Y a los expedientes de Incautaciones, Responsabilidades Políticas y Depuración de Funcionarios se unieron los de Presunciones de Muerte, en los que no se decía que las víctimas habían sido asesinadas, sino “muertas en la lucha nacional contra el marxismo”, circunstancia que los Jueces de Instrucción exigían fuera avalada por los testigos firmantes.
Hemos publicado un libro riguroso y documentado, que contribuye a esclarecer lo ocurrido en Urbasa y en los valles amescoanos. Y lo hacemos, hasta donde ha sido posible, caso por caso, con nombres, apellidos y fechas, víctimas y victimarios, lugares y circunstancias, causas y consecuencias. Creemos haber identificado a la gran mayoría de los asesinados en Urbasa y su localización. Y descrito el desarrollo y resultados de nuestro proyecto.
Esto, reitero, sin subvención alguna del Gobierno de Navarra, ni saliente, ni entrante. Y sin que, en los siete años de tarea que llevamos, ningún partícipe en el proyecto haya sido remunerado.
Hemos demostrado que ese derecho imprescriptible a la verdad puede y debe ser satisfecho desde el poder público. Y que los archivos, los accesibles y los que quedan por abrir, pueden dar mucho de sí.
Hemos denunciado que la Ley llamada de Memoria Histórica de 2007 nació con carencias graves y que, como en todas, basta para incumplirla con no dotarla de presupuestos. Con o sin excusas. Y que el problema no son las leyes, sino la voluntad política de cumplirlas. Con la demostrada hasta el presente, nuestros muertos están próximos a ser considerados obsoletos. Hemos aclarado que, gestos aparte, en lo relativo a Urbasa, tras las encuestas de Jimeno Jurío de 1977-1978, no se había avanzado en absoluto. Y que solo el que sacudiéramos el arbolico con nuestro proyecto de 2010 ha propiciado avances sólidos y objetivos.
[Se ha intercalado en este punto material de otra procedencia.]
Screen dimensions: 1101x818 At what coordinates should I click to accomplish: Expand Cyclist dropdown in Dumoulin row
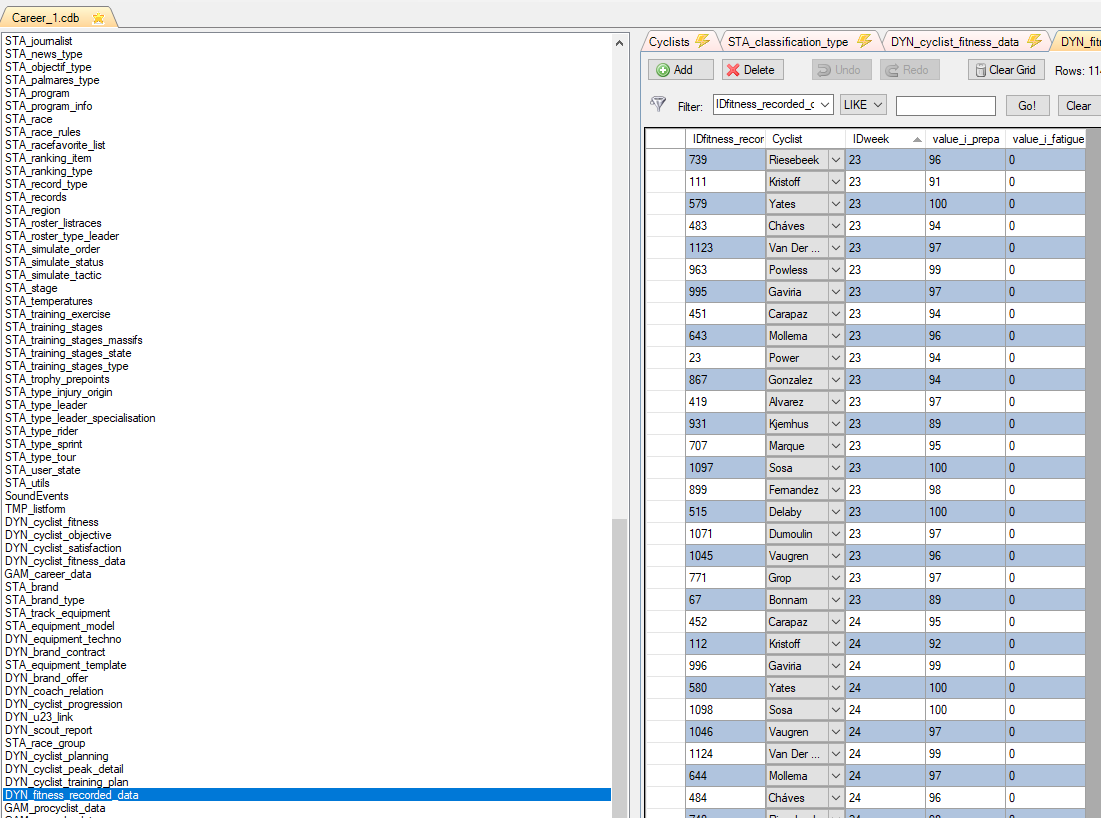(x=835, y=534)
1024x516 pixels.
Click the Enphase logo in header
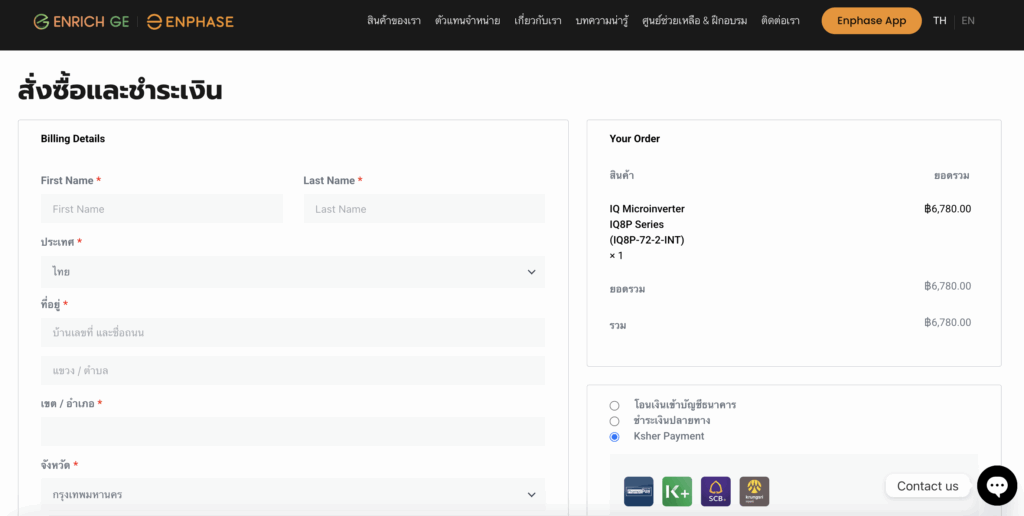point(190,21)

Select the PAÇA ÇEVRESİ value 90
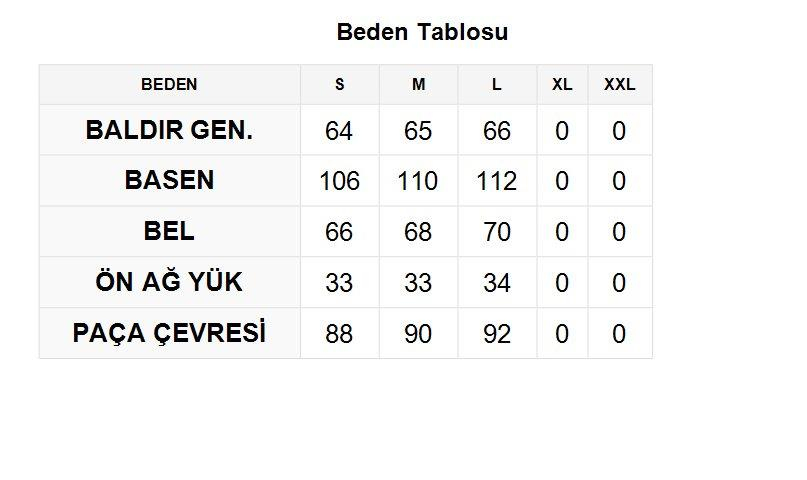click(418, 334)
Pero resultamos incómodos para algunos. Por haber hecho, y con resultados muy positivos, lo que los poderes públicos no han asumido nunca. Porque a algunos, que no se cansan de vocear eso de Verdad, Justicia y Reparación, les da pereza ponerse a buscar la Verdad, porque la investigación histórica es muy laboriosa, costosa, a veces muy indiscreta y, siempre, muy poco fotogénica.
Porque hemos procurado no acoger en nuestro proyecto ni en nuestros actos, a los que tratan de obtener, de la Memoria Histórica, réditos políticos, mediáticos, económicos o curriculares. No hemos hecho el trabajo para ellos, sino para las víctimas y para los interesados en saber lo ocurrido.
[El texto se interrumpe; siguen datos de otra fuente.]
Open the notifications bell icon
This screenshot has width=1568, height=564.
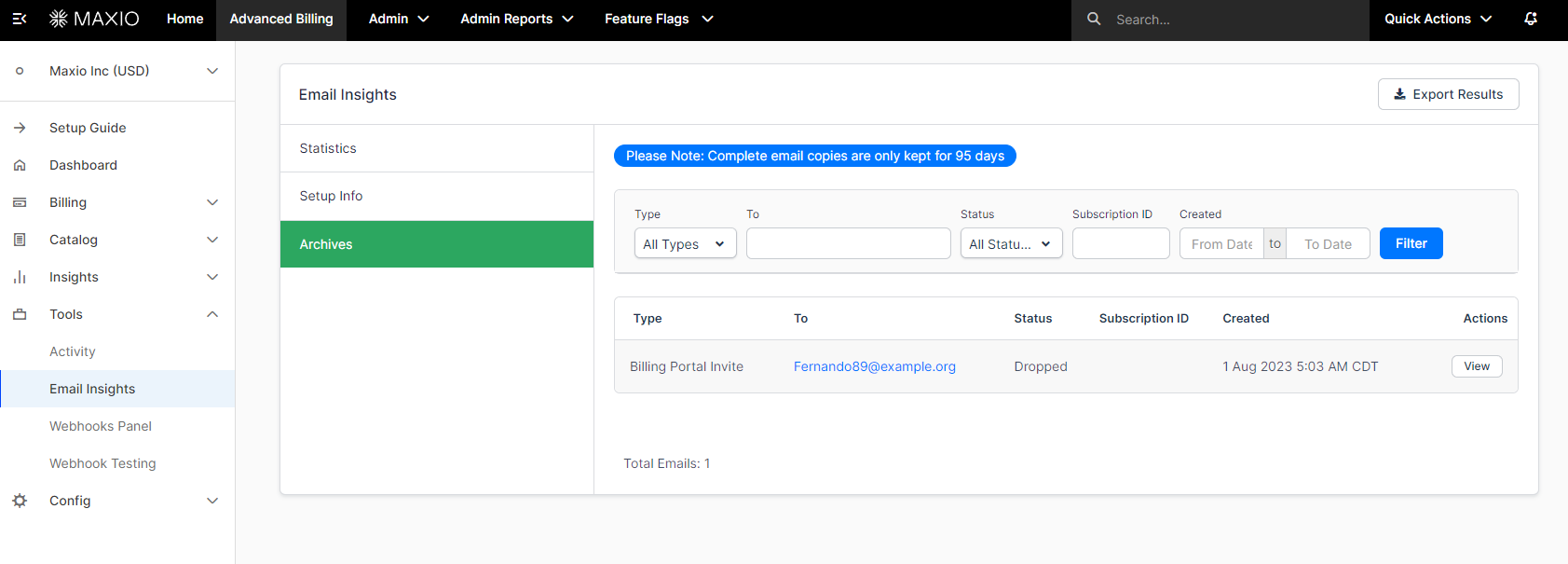pos(1531,19)
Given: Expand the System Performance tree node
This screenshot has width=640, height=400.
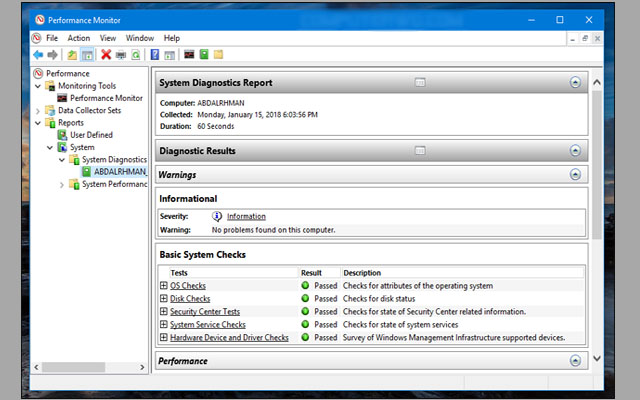Looking at the screenshot, I should click(62, 184).
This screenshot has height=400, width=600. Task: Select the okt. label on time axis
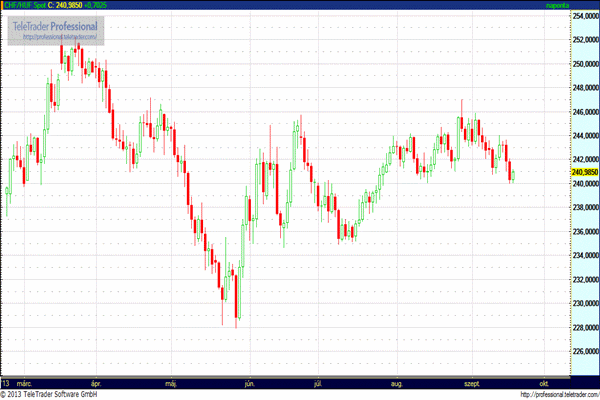pyautogui.click(x=544, y=382)

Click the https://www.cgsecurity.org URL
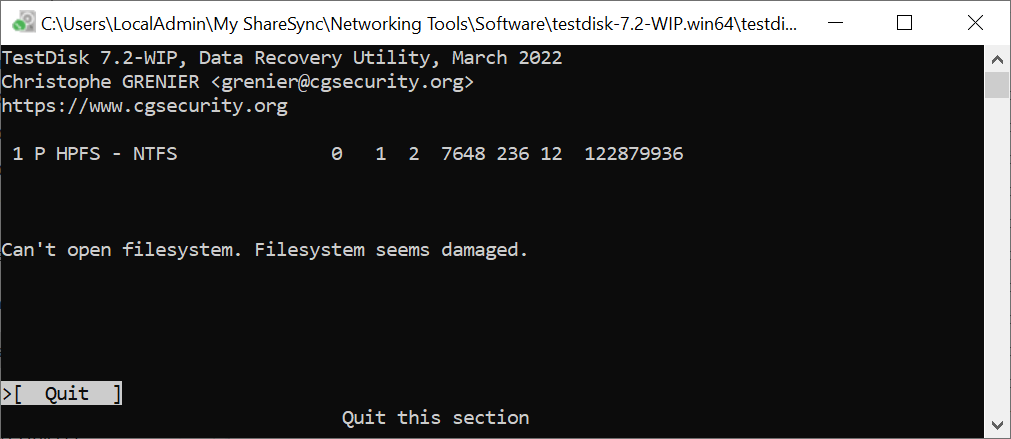(x=144, y=106)
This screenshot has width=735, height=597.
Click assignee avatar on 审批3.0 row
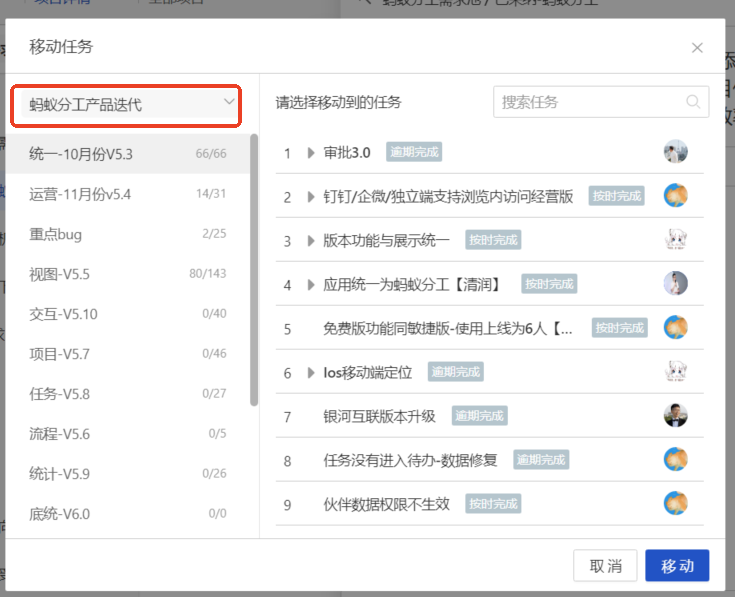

Porque hemos dejado al descubierto algunos errores y falsedades, deliberados y consentidos, tendentes a adjudicar a las víctimas ideologías, afinidades, incluso orígenes, que no tuvieron. En definitiva, a reinventar la historia.
Y, como resulta difícil cuestionar el proyecto y el libro, hay quien ha optado por rodearlo de un biombo de silencio, para que no se visibilicen uno y otro. Luego derramarán lágrimas de cocodrilo por “esos muertos que siguen anónimos en las cunetas”, mientras dificultan que las noticias que damos sobre lo ocurrido y que podrían orientar a sus familiares en la búsqueda, tengan divulgación. Pero cada uno se muestra como es, en sus palabras y en sus silencios.